Chrome has built what looks like an unassailable lead among web browsers, but Microsoft Edge is attempting to bridge that gap.

Its latest major version was available in January, but it will now come bundled with all future Windows 10 updates.

Any device running Windows 10 software from April 2018 onwards is thought to be compatible with the latest version of Edge, meaning far more users are now exposed to Edge than in the past.

Ironically, Edge now uses Chromium, the open-source software that has formed the backbone of Chrome since it launched.  

In an official blog post, Microsoft draws attention to features which may tempt you to make the switch to Edge. Smart copy allows you to select specific elements of a web page and quickly paste it to another location, while a dedicated reading mode and the ability to create collections are both yet to be offered in Chrome. 

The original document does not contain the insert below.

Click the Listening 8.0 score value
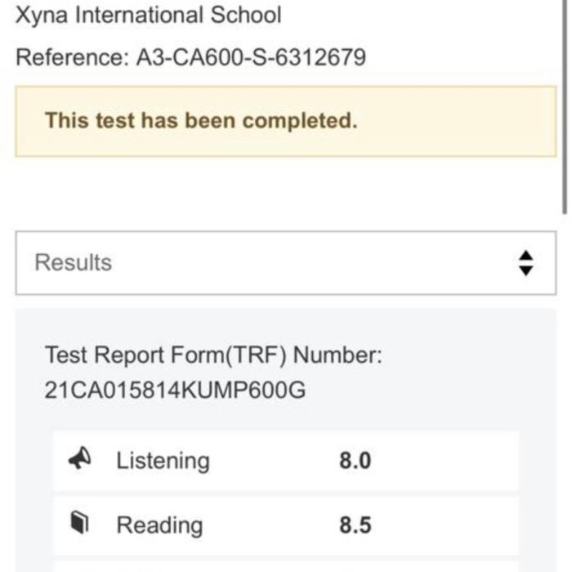The height and width of the screenshot is (572, 572). [355, 460]
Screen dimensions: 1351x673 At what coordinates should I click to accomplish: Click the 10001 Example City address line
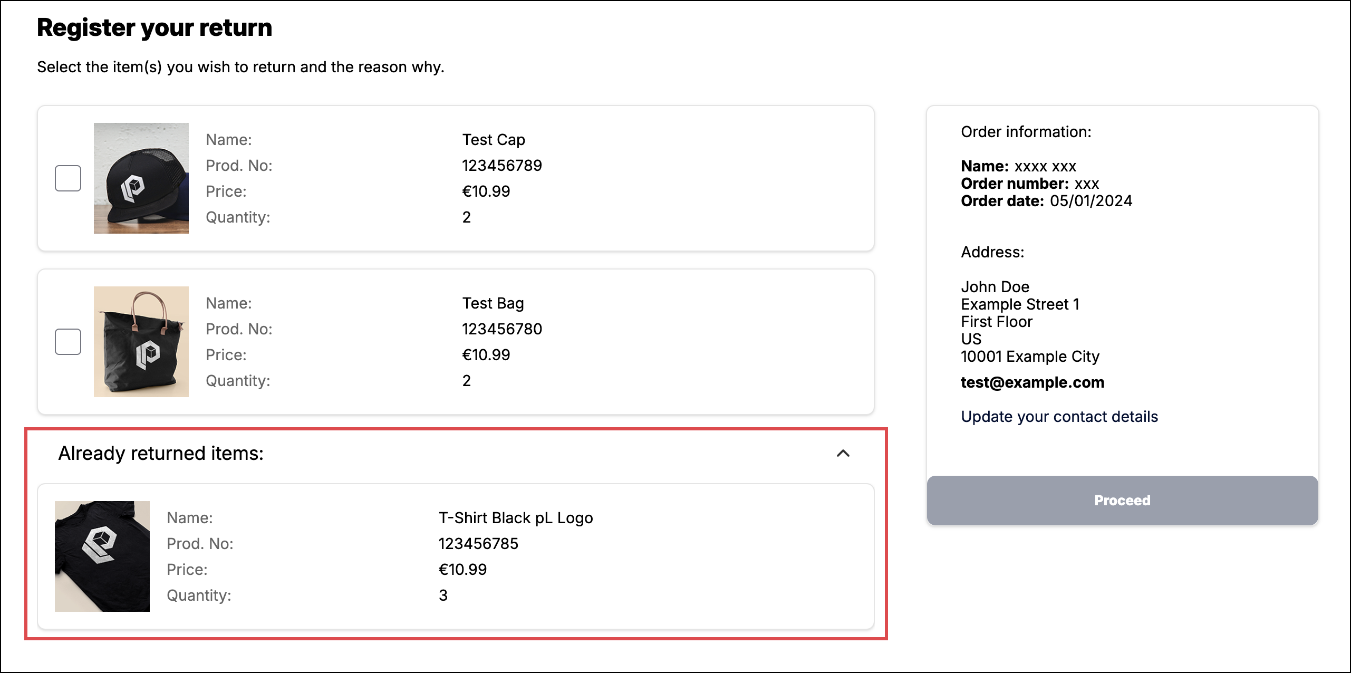click(x=1030, y=357)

All of this is synced via a Microsoft account, which brings the like of Outlook, Teams and Office apps under one roof. It's a compelling alternative to Google's lineup, albeit not quite as comprehensive.  

Of course, if everyone was using Windows 10 in S mode they would be unable to download Chrome, but that will probably never have mainstream appeal. Further restrictions against Chrome on Home or Pro versions of Windows 10 seem unlikely, and Microsoft wants Edge to stand out in its own right rather than being the only credible option. 

Edge did little to stand out when it first launched alongside Windows 10 in 2015, but there are now genuine reasons why you might want to choose it over the competition. 

The rapid rise of Google Chrome since it was launched in 2008 will surely give Microsoft hope that Edge can reach similarly lofty heights.